Britain is a net importer of power, with France its biggest supplier via two cables that run across the English Channel. One of those was knocked out by the fire, according to National Grid, and will be out of action until at least October 13.
The fire started in the converter hall and spread through the building, National Grid said. The damaged cable – known as IFA-1 cable – has a capacity of 2,000 megawatts.
A second cable with a capacity of 1,000 megawatts – is currently unaffected. The cause is still being investigated. A person familiar with the matter said the fire caused severe damage.
The energy blow comes during a wider crunch in Europe because of a lack of supply from Russia and Norway, as well as growing competition in Asia.

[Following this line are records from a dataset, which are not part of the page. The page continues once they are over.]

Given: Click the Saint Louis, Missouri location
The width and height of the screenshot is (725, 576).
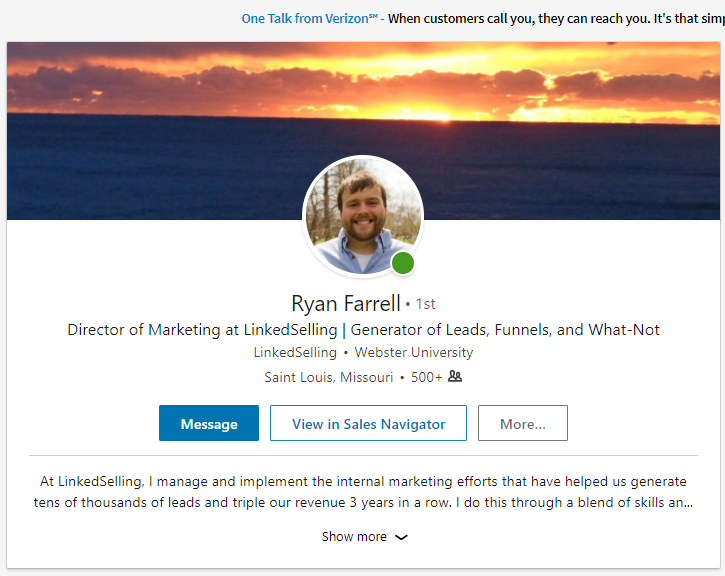Looking at the screenshot, I should [328, 377].
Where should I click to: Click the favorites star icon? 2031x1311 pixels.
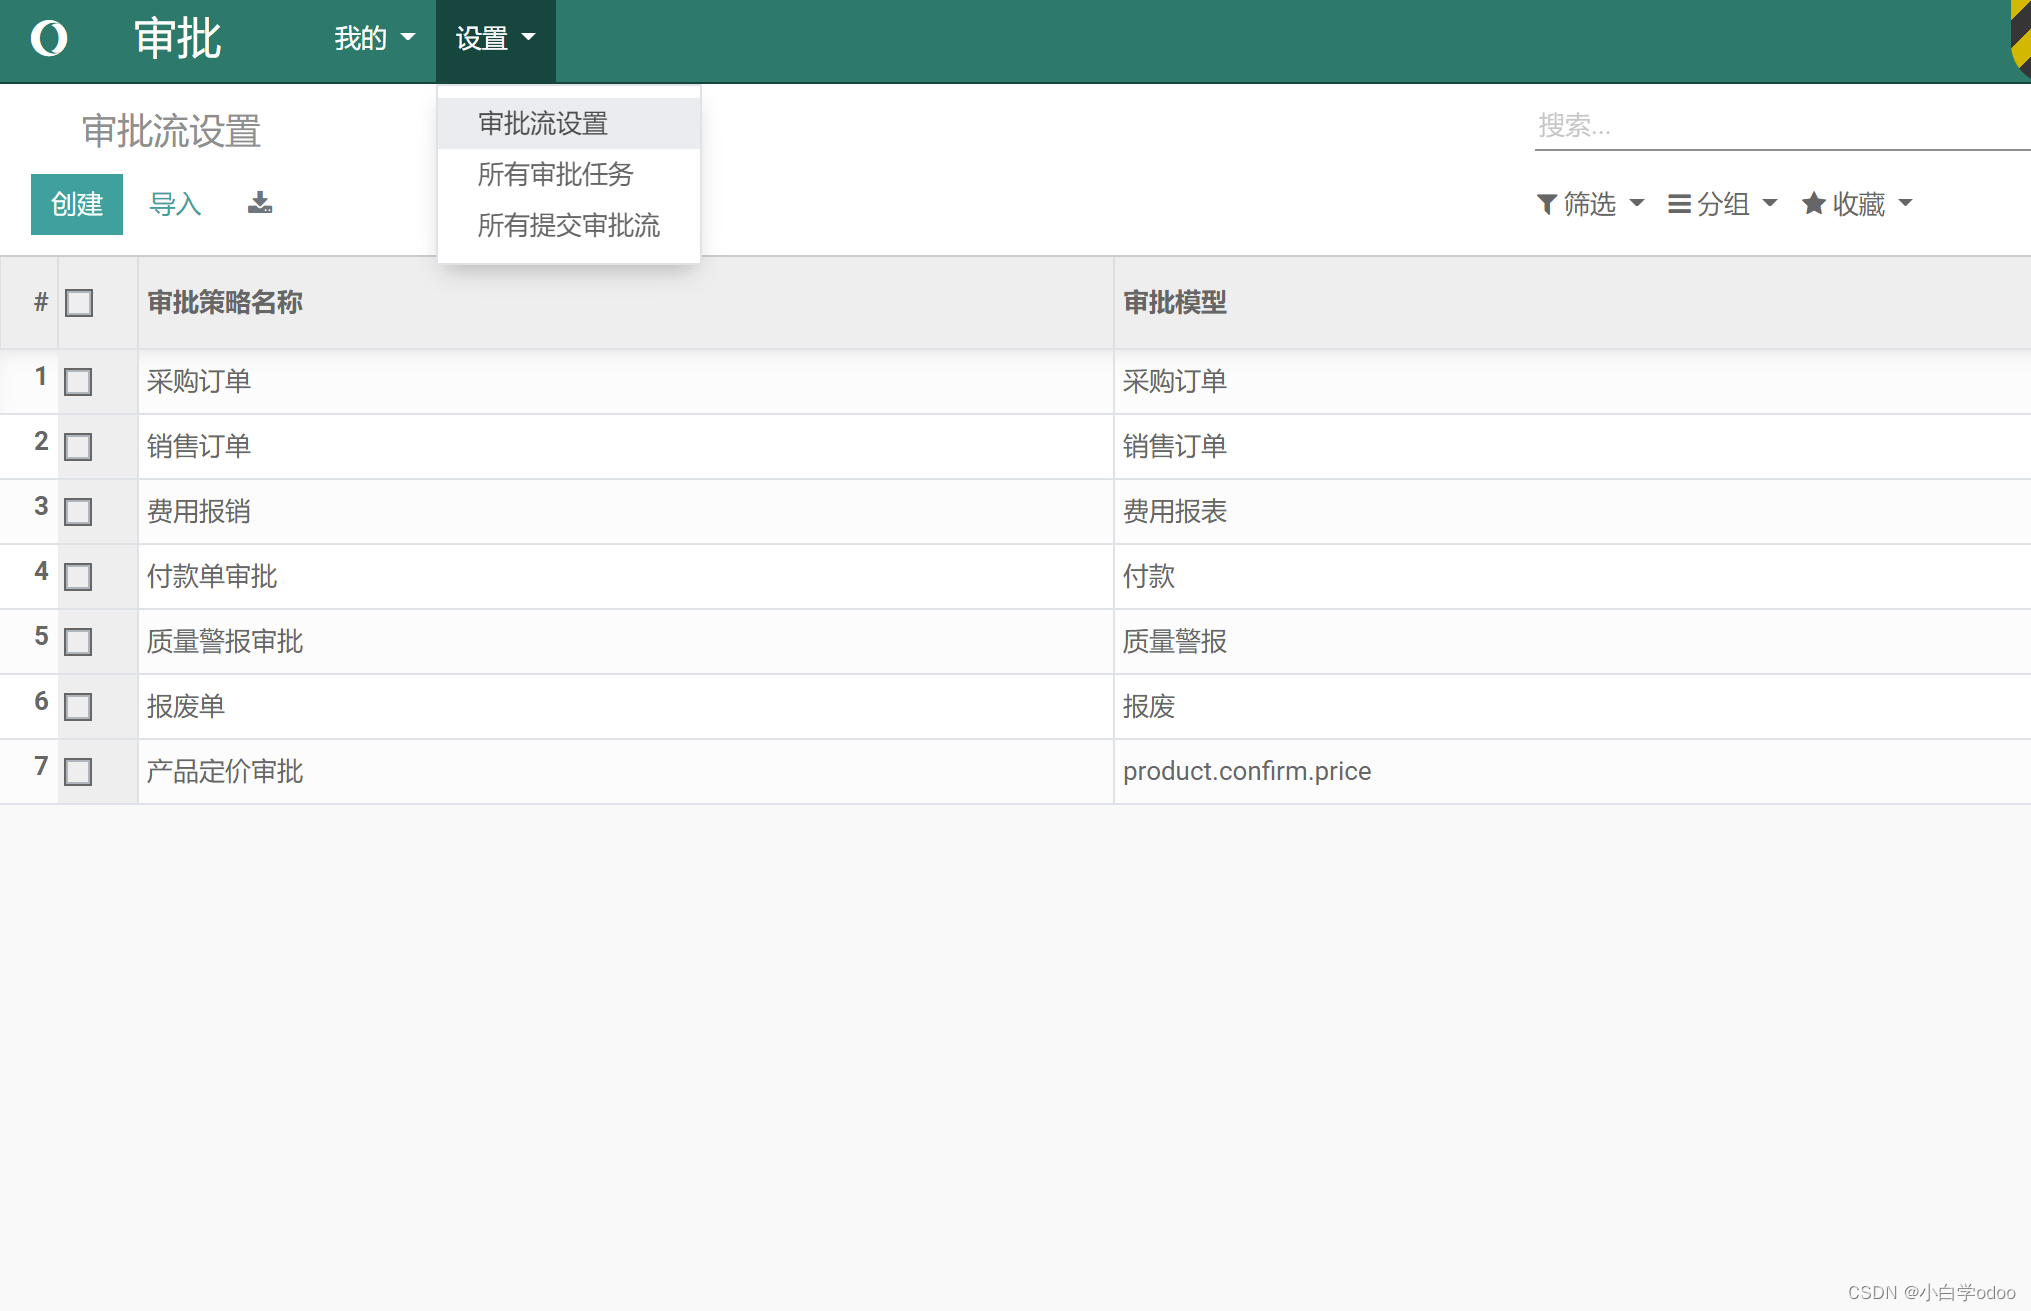pos(1813,204)
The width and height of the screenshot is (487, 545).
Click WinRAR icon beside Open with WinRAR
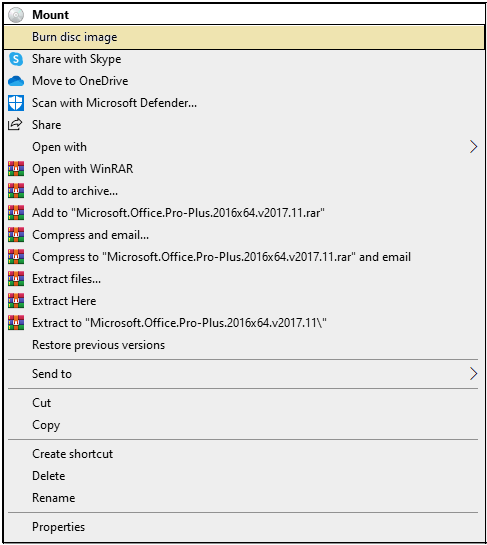tap(16, 169)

Spain, Greece, France and Italy are all considering or enacting measures as households brace for a surge in bills.
Windless weather has left the UK without a major source of power, resulting in an increasing reliance on gas.

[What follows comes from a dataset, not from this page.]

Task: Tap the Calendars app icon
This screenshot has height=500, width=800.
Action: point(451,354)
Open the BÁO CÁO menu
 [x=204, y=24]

Nuclear outages are adding to the shortage and coal sites have been decommissioned, removing backup capacity. Gas prices are surging as a tropical storm in the US threatens to disrupt LNG exports.
The surge in the cost of carbon emissions – traded on exchanges in Europe and the UK – is also pushing up the cost of producing electricity. There is some concern the crisis could cause a backlash against measures aimed at converting economies to greener fuels.
National Grid sounded an early warning in July that the UK’s ability to meet peak demand would be reduced this year.